I was told that $(B_t+1)^2$ is not a Markov process relative to the filtration generated by $B_t$ (standard Brownian Motion), I would like to show this.
Negating the definition, I need to find $s<t$ and $g$ bounded borel such that there is no function $f$ with $E[g((B_t+1)^2)|\mathcal{F}_s] = f((B_s+1)^2)$ a.s.
By the Markov property for $B_t$ i see that I can write $$ E[g((B_t+1)^2)|\mathcal{F}_s] = h(B_s) $$ where $$ h(x) = E[g((B_t-B_s+x+1)^2)] $$ but I don't see how I can show that for a particular $g$ this can't be rewritten as $f((B_s+1)^2)$.
A bounded Borel function $h$ on $\mathbb{R}$ is a function of $(x+1)^2$ if and only if $h(x)=g(x+1)$ for some symmetric function $g$, i.e., $g(x)=g(-x)$.

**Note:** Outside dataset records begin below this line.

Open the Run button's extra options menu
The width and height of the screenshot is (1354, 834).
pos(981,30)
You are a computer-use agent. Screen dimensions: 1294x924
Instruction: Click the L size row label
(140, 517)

Let $f$ be any bounded Borel function and define the symmetric function $g(x)=f(x^2)$ and let $h(x)=g(x+1)=f((x+1)^2)$. Since the transition function $p_t$ for Brownian motion is symmetric, we have for convolution $(p_t*g)(x)=(p_t*g)(-x)$ and since it is also shift invariant, we get $(p_t*h)(x)=(p_t*g)(x+1)$ so $(p_t*h)(x)=\phi_t((x+1)^2)$ for some bounded Borel $\phi_t$.

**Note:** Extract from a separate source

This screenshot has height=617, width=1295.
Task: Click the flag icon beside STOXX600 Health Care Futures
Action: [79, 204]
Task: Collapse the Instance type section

Let $(B_t)$ be standard Brownian motion with filtration $({\cal F}_t)$, and define $X_t:=(B_t+1)^2$. For $s<t$ we have $$\mathbb{E}\left[f(X_t)\,\big|\,{\cal F}_s\right] = \mathbb{E}\left[h(B_t)\,\big|\,{\cal F}_s\right] =(p_{t-s}*h)(B_s)=\phi_{t-s}(X_s).$$
So in fact, $(X_t)$ is a Markov process.